Dia merasa dirinya tak mampu. Sama sekali.
Di
sisi lain, Lahang, pemuda Dayak yang mengisi posisi sebagai color guards, seringkali terlambat
latihan karena jarak rumahnya yang sangat jauh dari tempat latihan. Tariannya
pun tidak pernah berhasil mulus. Penyakit yang menggerogoti ayahnya membuat
konsentrasinya terpecah. Ayahnya didiagnosa mengidap kanker otak. Pengobatan
tradisional yang sudah dilakukan pun tidak menuai hasil. Untuk sementara,
Lahang bisa tenang karena seorang pemeliatan, yang juga teman baik ayahnya,
mengatakan bahwa ayahnya akan segera terbebas dari rasa sakit. Bukan berarti
ayahnya akan sembuh, justru sebaliknya. Lahang ingin sekali bisa mengikuti GPMB
di Istora. Tetapi dia harus menjaga dan berada di sisi ayahnya, karena dia
takut tidak bisa melepas kepergian ayahnya ketika tiba waktunya nanti. Ibunya
sudah meninggal beberapa tahun lalu, tanpa Lahang sempat melihat wajah terakhir
ibunya sebelum dimakamkan. Satu-satunya peninggalan dari ibunya adalah potongan
kertas koran yang menampilkan foto Tugu Monas. Lahang sangat ingin menunjukkan
kepada ayah dan almarhumah ibunya, kalau dia bisa mencapai Monas, tugu
impiannya.
Lalu,
apa yang selanjutnya terjadi?
Ayah
Elaine tetap bersikukuh melarang Elaine untuk tampil di GPMB. Tanpa
sepengetahuan Josuke, Elaine membatalkan keikutsertaannya dalam Olimpiade
Fisika. Hal ini membuat Josuke marah besar. Dia sempat bersitegang dengan Rene.
Elaine merasa sangat bersalah. Namun, ketika Elaine tampil di malam geladi
resik, timbul setitik kebanggaan Josuke pada Elaine dan akhirnya dia memberikan
izin putrinya untuk mengikuti GPMB.
Tara
yang keras kepala, akhirnya memilih kembali bergabung dengan tim marching band. Bukan demi ibunya. Bukan
demi kakek dan neneknya. Tetapi demi dirinya sendiri.
Sedangkan
Lahang? Beberapa jam sebelum tampil di Istora, dia mendapatkan kabar bahwa
ayahnya meninggal dunia. Betapa terpukulnya Lahang, tak berada di sisi ayahnya
ketika ayahnya pergi. Hampir saja dia kembali ke Bontang, ketika dilihatnya
seekor elang hadir di langit.

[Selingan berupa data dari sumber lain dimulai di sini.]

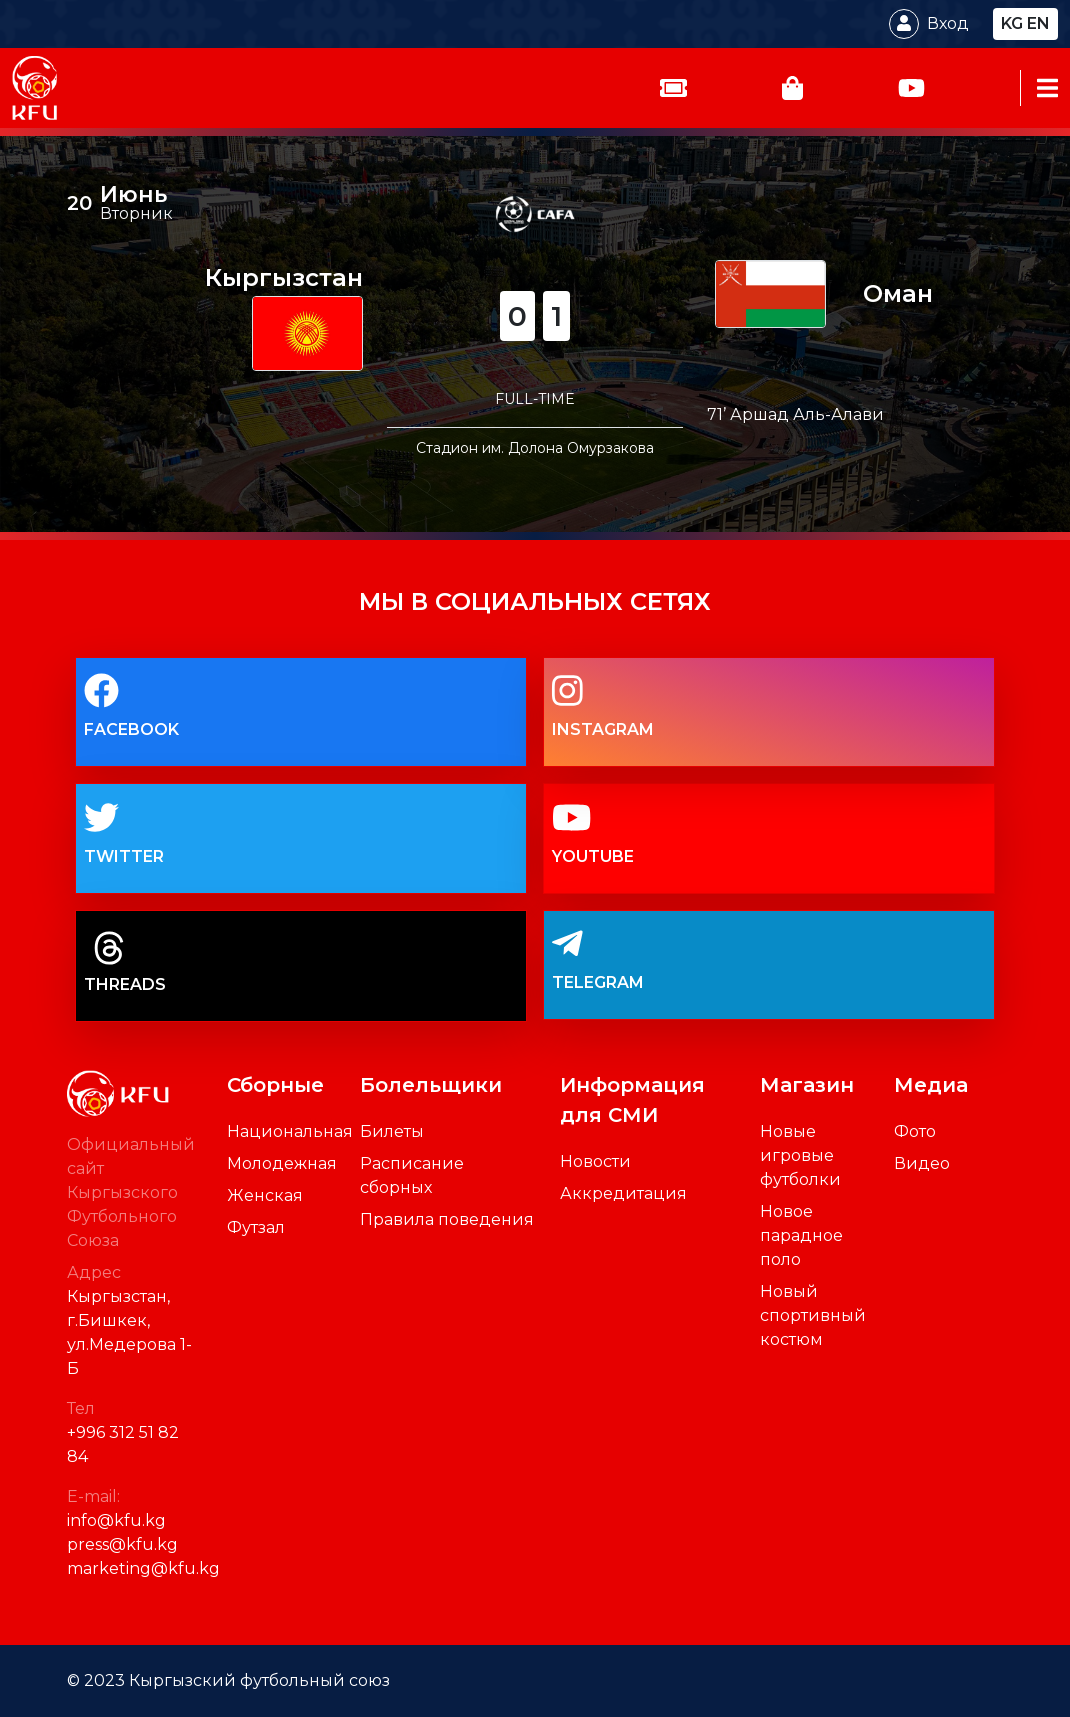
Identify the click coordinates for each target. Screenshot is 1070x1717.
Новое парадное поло (801, 1235)
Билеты (392, 1131)
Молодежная (282, 1163)
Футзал (256, 1227)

Elang itu mengingatkannya pada sosok ayahnya yang
ingin menjadi elang di kehidupan selanjutnya.
“...kalau
ingin tahu seberapa tinggi kamu bisa terbang, terbanglah.” (Rene, halaman 217)
Lahang
mencoba berdamai dengan takdir. Hanya dengan cara itu dia bisa melanjutkan
hidup. Sejenak berpikir, Lahang memutuskan untuk “terbang”.
Kisah
dalam novel 12 Menit ini menghadirkan
nilai-nilai kehidupan yang sangat memotivasi dan menginspirasi. Dibutuhkan
harapan, keyakinan, serta kerja keras untuk meraih impian. Latihan selama
ribuan jam hanya demi 12 menit penentuan, tidak sia-sia. Awalnya memang tidak
mudah, tetapi pada akhirnya, proses yang dijalani dengan keteguhan hati akan
memberikan hasil yang lebih dari indah.
Sang
penulis, Oka Aurora, menampilkan penokohan karakter yang kuat. Dengan
kalimat-kalimat sederhana, namun penuh hikmah, novel ini menjadi bacaan yang
sangat direkomendasikan untuk dibaca oleh segala usia. Tidak menggurui, tidak
menghakimi, tetapi menggoncangkan hati. Pembaca akan dibawa pada fluktuasi
emosi haru, lucu, sedih, dan gembira. Inilah buku yang sangat inspiratif yang
akan menggugah hati siapa pun yang membacanya.